From West Warren, we head west down Main Street, Route 67, to Warren.  There’s a little traffic, but there are also wide shoulders and, occasionally, poorly maintained sidewalks.  In Warren, we turn right and go down East Road.  From there, it’s a straight shot to our destination, Brookfield, 7.5 miles away.  East Road is a sometimes hilly, small, treelined road that meanders through some beautiful farmland and pastures.   We see a few small fields of corn, whose stalks are not more than a foot or so high, lots of grassland and a few cows.  Many of the fields have picturesque large red barns and farmhouses — the kind of scene you might expect to see as a pictorial example of the word “pastoral” in a dictionary.  Waldo seems very comfortable in this environment – he was born on a farm in Pennsylvania.

We pass a meadow where a farmer is putting hay into large round bales.  Each round bale has the same amount of hay as about twenty square bales.  When I was eighteen, I spent one summer helping my uncle put up a lot of hay in the San Luis Valley of Colorado.  We stacked it with a device called a stacker (go figure) that threw the stuff up on top of an ever-growing mountain of grass.  As this was going on, two of us kids got on top and pushed the hay around with pitchforks and stomped it down until we had huge square piles.  This was called “stacked hay.”  I also helped collect one-hundred-pound square bales of the stuff by throwing them onto a wagon which we then had to unload onto huge piles many bales high.  It was all hard work.  This guy we passed was working alone, using a machine that rolled the grass up into round bales as tall as a man and about as thick.  The machine then wrapped it in plastic, stretched taut, and put it on the back of a truck.  I’m sorry, but that’s just cheating.  There’s no other way to describe it.
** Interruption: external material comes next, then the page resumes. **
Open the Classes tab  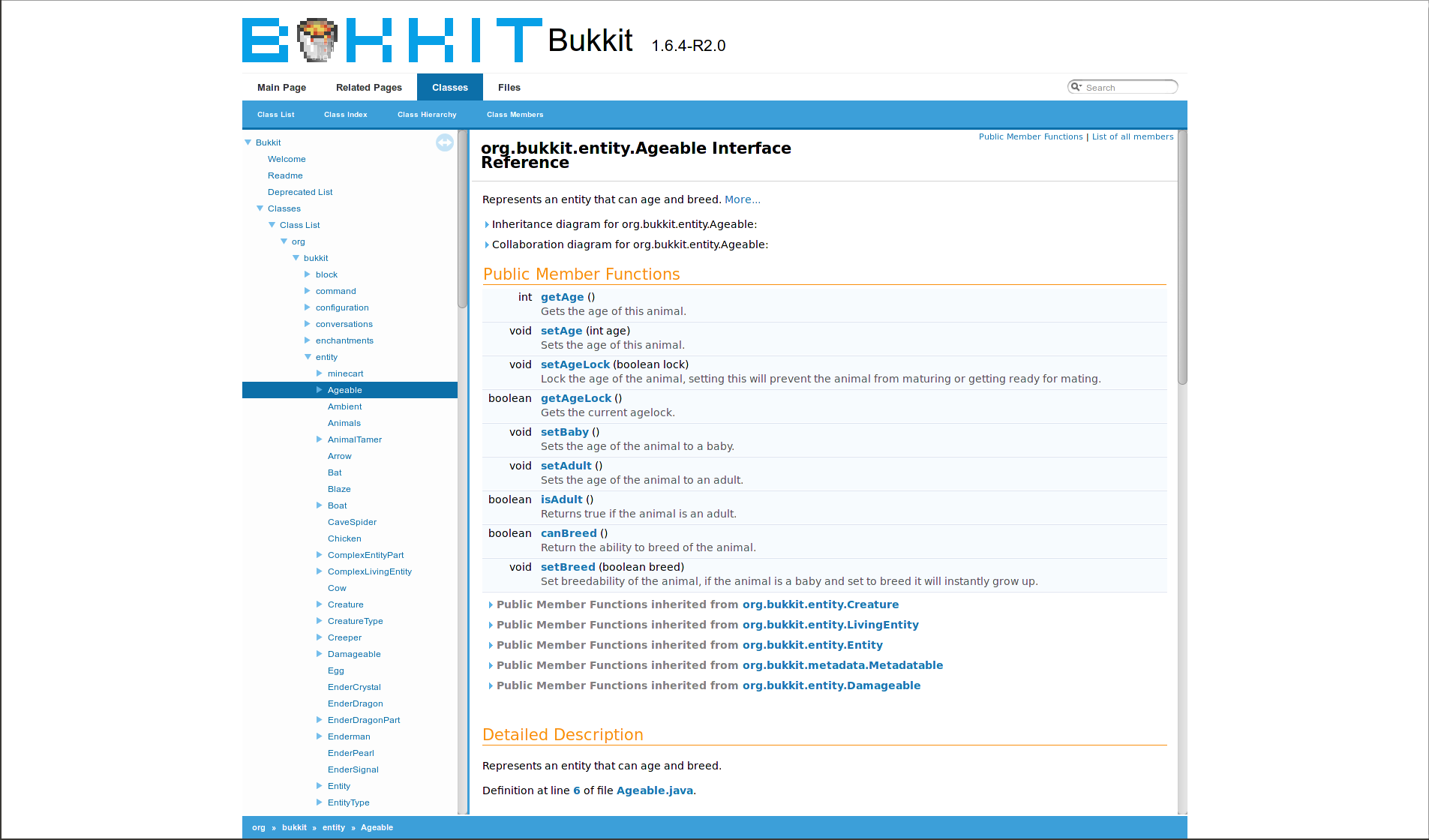pos(450,87)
It’s hot, in the mid to high seventies, and humid.  I’m awfully glad I’m not baling hay today.  Not the way I used to do it.  Waldo is panting, but doesn’t want to drink a lot of water – he’s probably sloshing with all the water I already gave him.  He seems to be just fine.  Sweat is soaking my shirt and running down my brow.  Sometimes, the road goes between grassy fields where there is little shade.  Along one such stretch, we come across a large orange trumpeting bush and we both make for what shade it provides.  Waldo snuggles in at its base and lays down.  He’s panting pretty hard, but refuses more water.  The bush is next to a fence on the other side of which is a house and a huge, well-maintained classical old red barn sitting on the edge of an expansive mowed field of grass.  We stop and wait for Waldo to cool off a bit and appreciate the property.  It’s not long and a man comes out of the barn.
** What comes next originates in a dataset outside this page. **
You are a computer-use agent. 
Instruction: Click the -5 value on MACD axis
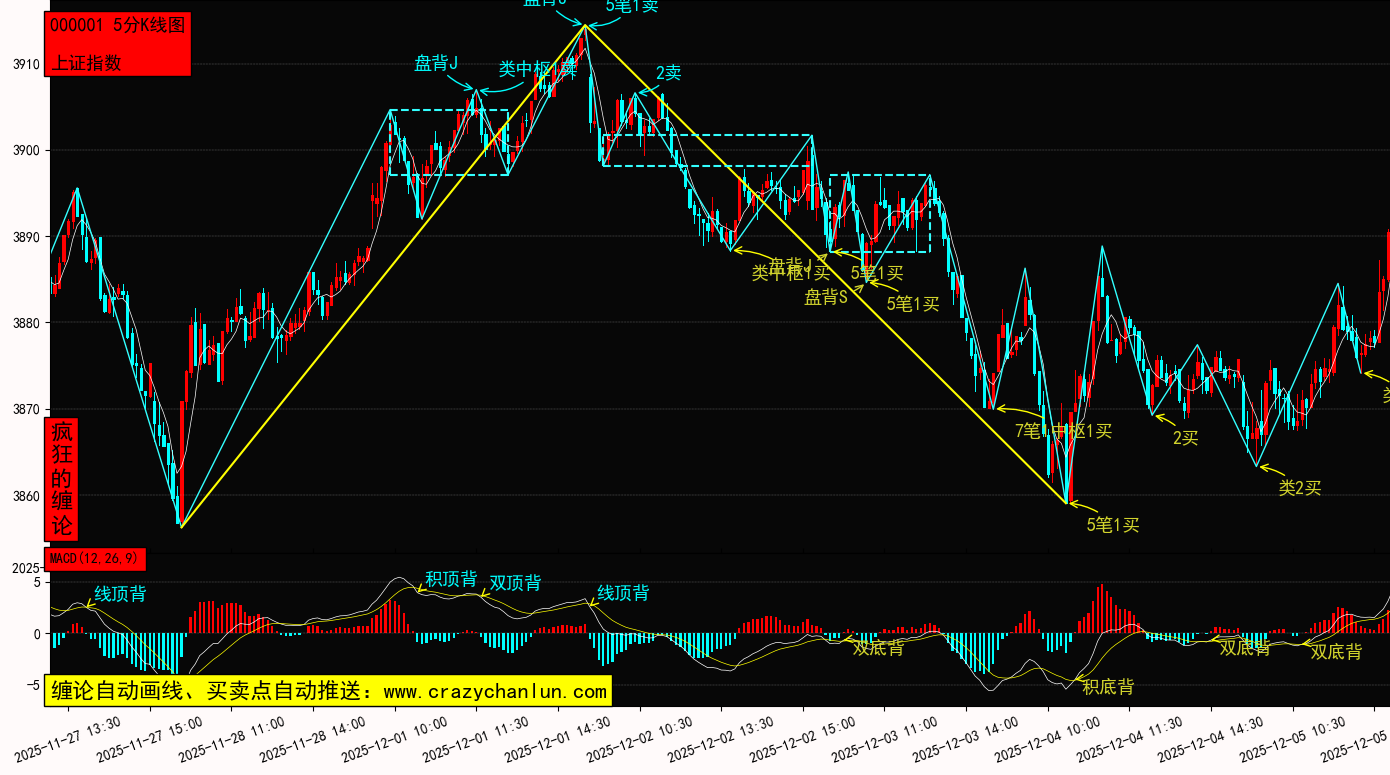coord(34,686)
We say hello and wave.  The man yells back, asking us to wait, he wants to talk to us – his tone is not confrontational, he just seems eager for some human interaction.  We’re always up for that, so we wait.  Within a couple of minutes, he comes over, wearing a mask and keeping his distance, and we exchange pleasantries.  Introductions are made, we explain we’re walking to P’town and tell the man where we’re from.  The man tells us of the history of the farm and how he was in construction and excavation, but is now retired.  He seems reluctant to let us go on our way.  Maybe he doesn’t get many visitors out this way.  But it’s getting hotter and we still have a ways to go, so we wish him well and continue on our way.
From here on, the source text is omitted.